▸ **RECORDS TO USE**
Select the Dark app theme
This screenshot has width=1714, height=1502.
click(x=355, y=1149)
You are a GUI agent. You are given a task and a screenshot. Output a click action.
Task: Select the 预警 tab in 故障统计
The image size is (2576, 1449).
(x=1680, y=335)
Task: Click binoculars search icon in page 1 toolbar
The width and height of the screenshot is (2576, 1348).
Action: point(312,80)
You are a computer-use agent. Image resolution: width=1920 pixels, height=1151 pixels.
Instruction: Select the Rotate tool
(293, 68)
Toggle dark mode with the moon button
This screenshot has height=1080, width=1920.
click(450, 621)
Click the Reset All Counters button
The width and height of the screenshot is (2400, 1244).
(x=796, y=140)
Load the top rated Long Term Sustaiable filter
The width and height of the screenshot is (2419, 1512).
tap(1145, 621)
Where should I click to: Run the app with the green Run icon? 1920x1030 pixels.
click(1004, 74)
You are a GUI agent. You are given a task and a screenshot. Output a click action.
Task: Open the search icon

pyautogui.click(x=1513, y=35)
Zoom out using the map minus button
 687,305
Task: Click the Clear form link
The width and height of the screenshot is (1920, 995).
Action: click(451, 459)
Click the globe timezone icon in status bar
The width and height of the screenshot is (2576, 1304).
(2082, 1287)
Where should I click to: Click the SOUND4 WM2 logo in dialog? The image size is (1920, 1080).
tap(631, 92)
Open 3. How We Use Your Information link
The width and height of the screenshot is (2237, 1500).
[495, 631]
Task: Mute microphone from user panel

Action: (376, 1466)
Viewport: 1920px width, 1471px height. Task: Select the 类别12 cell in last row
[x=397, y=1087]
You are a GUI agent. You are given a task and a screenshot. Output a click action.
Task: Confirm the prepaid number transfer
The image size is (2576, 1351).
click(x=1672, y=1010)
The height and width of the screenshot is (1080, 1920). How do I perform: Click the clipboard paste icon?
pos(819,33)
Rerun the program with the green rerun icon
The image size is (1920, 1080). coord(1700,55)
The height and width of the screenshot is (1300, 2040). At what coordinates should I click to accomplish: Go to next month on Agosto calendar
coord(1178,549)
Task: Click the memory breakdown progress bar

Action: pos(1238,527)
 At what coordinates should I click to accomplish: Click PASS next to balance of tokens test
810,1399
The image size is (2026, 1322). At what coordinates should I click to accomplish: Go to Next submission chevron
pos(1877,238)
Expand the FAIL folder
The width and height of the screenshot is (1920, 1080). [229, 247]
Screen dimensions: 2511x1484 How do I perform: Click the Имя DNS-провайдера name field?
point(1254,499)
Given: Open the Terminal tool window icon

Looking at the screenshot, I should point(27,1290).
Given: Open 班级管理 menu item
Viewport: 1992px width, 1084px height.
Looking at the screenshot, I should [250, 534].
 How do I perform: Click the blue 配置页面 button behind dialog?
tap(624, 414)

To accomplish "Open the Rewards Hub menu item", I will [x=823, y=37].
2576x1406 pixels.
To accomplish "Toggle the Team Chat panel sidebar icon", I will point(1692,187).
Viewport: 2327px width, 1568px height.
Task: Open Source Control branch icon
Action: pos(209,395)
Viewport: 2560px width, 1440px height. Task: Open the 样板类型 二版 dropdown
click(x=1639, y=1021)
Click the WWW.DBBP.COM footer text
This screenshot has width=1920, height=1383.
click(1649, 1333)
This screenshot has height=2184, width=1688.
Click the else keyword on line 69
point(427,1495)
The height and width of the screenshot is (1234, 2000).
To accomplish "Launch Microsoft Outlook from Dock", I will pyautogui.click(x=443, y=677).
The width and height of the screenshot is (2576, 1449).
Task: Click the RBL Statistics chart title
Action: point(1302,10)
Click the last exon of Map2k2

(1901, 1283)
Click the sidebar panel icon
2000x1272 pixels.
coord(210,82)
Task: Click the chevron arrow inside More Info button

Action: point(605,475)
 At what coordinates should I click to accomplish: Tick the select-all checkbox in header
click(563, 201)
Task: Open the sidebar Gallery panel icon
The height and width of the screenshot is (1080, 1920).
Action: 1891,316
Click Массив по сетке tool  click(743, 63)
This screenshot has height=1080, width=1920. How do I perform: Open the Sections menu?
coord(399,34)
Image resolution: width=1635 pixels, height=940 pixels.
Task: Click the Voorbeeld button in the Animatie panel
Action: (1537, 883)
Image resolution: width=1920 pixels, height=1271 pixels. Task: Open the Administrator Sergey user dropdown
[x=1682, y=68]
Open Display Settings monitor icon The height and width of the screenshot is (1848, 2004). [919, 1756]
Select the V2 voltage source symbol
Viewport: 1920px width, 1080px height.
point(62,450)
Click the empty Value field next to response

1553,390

▸ **WORK REQUIRED**
Nothing in the material should be left out; output it exactly.

▸ **EXERCISE RESULT**
Select the Dark app theme
This screenshot has width=1714, height=1502.
click(x=355, y=1149)
You are a GUI agent. You are given a task and a screenshot. Output a click action.
Task: Select the 预警 tab in 故障统计
The image size is (2576, 1449).
(x=1680, y=335)
Task: Click binoculars search icon in page 1 toolbar
The width and height of the screenshot is (2576, 1348).
Action: point(312,80)
You are a computer-use agent. Image resolution: width=1920 pixels, height=1151 pixels.
Instruction: Select the Rotate tool
(293, 68)
Toggle dark mode with the moon button
This screenshot has height=1080, width=1920.
click(450, 621)
Click the Reset All Counters button
The width and height of the screenshot is (2400, 1244).
(x=796, y=140)
Load the top rated Long Term Sustaiable filter
The width and height of the screenshot is (2419, 1512).
tap(1145, 621)
Where should I click to: Run the app with the green Run icon? 1920x1030 pixels.
click(1004, 74)
You are a GUI agent. You are given a task and a screenshot. Output a click action.
Task: Open the search icon

pyautogui.click(x=1513, y=35)
Zoom out using the map minus button
 687,305
Task: Click the Clear form link
The width and height of the screenshot is (1920, 995).
Action: click(451, 459)
Click the globe timezone icon in status bar
The width and height of the screenshot is (2576, 1304).
(2082, 1287)
Where should I click to: Click the SOUND4 WM2 logo in dialog? The image size is (1920, 1080).
tap(631, 92)
Open 3. How We Use Your Information link
The width and height of the screenshot is (2237, 1500).
[495, 631]
Task: Mute microphone from user panel

Action: (376, 1466)
Viewport: 1920px width, 1471px height. Task: Select the 类别12 cell in last row
[x=397, y=1087]
You are a GUI agent. You are given a task and a screenshot. Output a click action.
Task: Confirm the prepaid number transfer
The image size is (2576, 1351).
click(x=1672, y=1010)
The height and width of the screenshot is (1080, 1920). How do I perform: Click the clipboard paste icon?
pos(819,33)
Rerun the program with the green rerun icon
The image size is (1920, 1080). coord(1700,55)
The height and width of the screenshot is (1300, 2040). At what coordinates should I click to accomplish: Go to next month on Agosto calendar
coord(1178,549)
Task: Click the memory breakdown progress bar

Action: pos(1238,527)
 At what coordinates should I click to accomplish: Click PASS next to balance of tokens test
810,1399
The image size is (2026, 1322). At what coordinates should I click to accomplish: Go to Next submission chevron
pos(1877,238)
Expand the FAIL folder
The width and height of the screenshot is (1920, 1080). [229, 247]
Screen dimensions: 2511x1484 How do I perform: Click the Имя DNS-провайдера name field?
point(1254,499)
Given: Open the Terminal tool window icon

Looking at the screenshot, I should point(27,1290).
Given: Open 班级管理 menu item
Viewport: 1992px width, 1084px height.
Looking at the screenshot, I should [250, 534].
 How do I perform: Click the blue 配置页面 button behind dialog?
tap(624, 414)

To accomplish "Open the Rewards Hub menu item", I will [x=823, y=37].
2576x1406 pixels.
To accomplish "Toggle the Team Chat panel sidebar icon", I will point(1692,187).
Viewport: 2327px width, 1568px height.
Task: Open Source Control branch icon
Action: pos(209,395)
Viewport: 2560px width, 1440px height. Task: Open the 样板类型 二版 dropdown
click(x=1639, y=1021)
Click the WWW.DBBP.COM footer text
This screenshot has width=1920, height=1383.
click(1649, 1333)
This screenshot has height=2184, width=1688.
Click the else keyword on line 69
point(427,1495)
The height and width of the screenshot is (1234, 2000).
To accomplish "Launch Microsoft Outlook from Dock", I will pyautogui.click(x=443, y=677).
The width and height of the screenshot is (2576, 1449).
Task: Click the RBL Statistics chart title
Action: point(1302,10)
Click the last exon of Map2k2

(1901, 1283)
Click the sidebar panel icon
2000x1272 pixels.
coord(210,82)
Task: Click the chevron arrow inside More Info button

Action: point(605,475)
 At what coordinates should I click to accomplish: Tick the select-all checkbox in header
click(563, 201)
Task: Open the sidebar Gallery panel icon
The height and width of the screenshot is (1080, 1920).
Action: 1891,316
Click Массив по сетке tool  click(743, 63)
This screenshot has height=1080, width=1920. How do I perform: Open the Sections menu?
coord(399,34)
Image resolution: width=1635 pixels, height=940 pixels.
Task: Click the Voorbeeld button in the Animatie panel
Action: (1537, 883)
Image resolution: width=1920 pixels, height=1271 pixels. Task: Open the Administrator Sergey user dropdown
[x=1682, y=68]
Open Display Settings monitor icon The height and width of the screenshot is (1848, 2004). [919, 1756]
Select the V2 voltage source symbol
Viewport: 1920px width, 1080px height.
point(62,450)
Click the empty Value field next to response

1553,390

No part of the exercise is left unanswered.